Salah satu perusahaan yang mengembangkan teknologi pemurnian air adalah PT Unilever Indonesia Tbk. Produsen barang-barang konsumsi rumah tangga ini meluncurkan Unilever Pureit.Ini adalah produk pemurni air siap minum tanpa dimasak. Dalam prosesnya, teknologi ini tidak membutuhkan gas atau listrik. Unilever juga mengklaim, proses penyaringan air ini tidak menghasilkan limbah. "Sehingga, alat ini mampu menghemat listrik, air dan juga ramah lingkungan," kata Felicia Julian, Brand Manager Unilever Pureit.
Proses penyaringan
Teknologi pemurnian air siap minum ini melalui empat tahap penyaringan. Pertama, memakai serat mikro yang berfungsi menghilangkan kotoran. Kedua, menggunakan filter karbon aktif untuk menghilangkan pestisida dan parasit berbahaya. Penyaringan ketiga dengan teknologi prosesor pembunuh kuman yang berfungsi menghilangkan bakteri dan virus. Keempat, melewati alat penjernih yang menghasilkan air tak berbau yang siap diminum.
Produk anyar Unilever ini mampu memurnikan 1.500 liter air atau sekitar 80 galon untuk pemakaian sekitar enam sampai delapan bulan. Setelah itu, komponen pemurni air diganti dengan yang baru. "Target pasar kami adalah masyarakat yang mengkonsumsi air tanah untuk minum," ujar Felicia.
Untuk tahap awal, Unilever fokus menjual produknya di Jabodetabek dan Bandung, Jawa Barat. Harganya Rp 500.000 per unit. Sayang, Felicia tak mau menyebutkan jumlah penjualan dan pangsa pasar yang dibidiknya.
Dia mengatakan, produk ini sudah memenuhi kriteria internasional dari Environmental Protection Agency (EPA) di Amerika Serikat. Alat ini juga telah mendapat pengakuan dari beberapa laboratorium universitas terkemuka di Indonesia, seperti UGM, ITB dan IPB.
Perusahaan lainnya yang juga menawarkan produk pemurnian air siap minum adalah PT Hydro Water Technology di Bogor, Jawa Barat. Produk Hydro itu bernama Reverse Osmosis (RO).
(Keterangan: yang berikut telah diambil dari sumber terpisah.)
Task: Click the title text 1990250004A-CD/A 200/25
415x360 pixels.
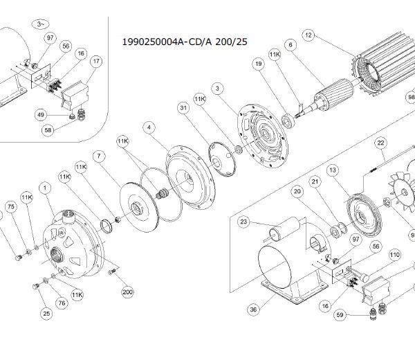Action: pyautogui.click(x=185, y=42)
Mesin ini dilengkapi teknologi pengolahan air dengan memisahkan dua larutan dengan jumlah kandungan zat terlarut berbeda menggunakan tekanan tinggi.
Beberapa jenis logam yang diklaim bisa dihilangkan dengan produk RO adalah timbal, mangan, merkuri, nitrat, besi dan kalium.
Sejumlah jenis partikel dan pestisida, seperti pentaklorofenol, bisa dipisahkan dalam proses pemurnian tersebut. Air yang telah diolah dengan mesin RO ini mampu menghasilkan 10-35 galon per hari. Bedanya, RO membutuhkan listrik dan menghasilkan endapan kotoran atau sampah dari hasil proses pemurnian.
Harga jual RO sekitar Rp 3,5 juta per unit. "Rata-rata kami bisa menjual produk ini sebanyak 100 unit per bulan," kata Lulu, Supervisor Hydro Water. Jadi, omzet penjualan RO sekitar Rp 350 juta per bulan. Margin dari penjualan mesin ini sekitar 30%-40%.
Omzet sebesar itu belum termasuk penjualan mesin pemurni jenis lainnya, yang diproduksi oleh perusahaan milik Teguh Wibawanto ini. Salah satu daya tarik mesin yang dijual Hydro Water adalah jaminan 100 hari uang kembali dan percobaan selama dua minggu gratis. Sehingga, konsumen bisa membuktikan kualitas produk pemurni air itu.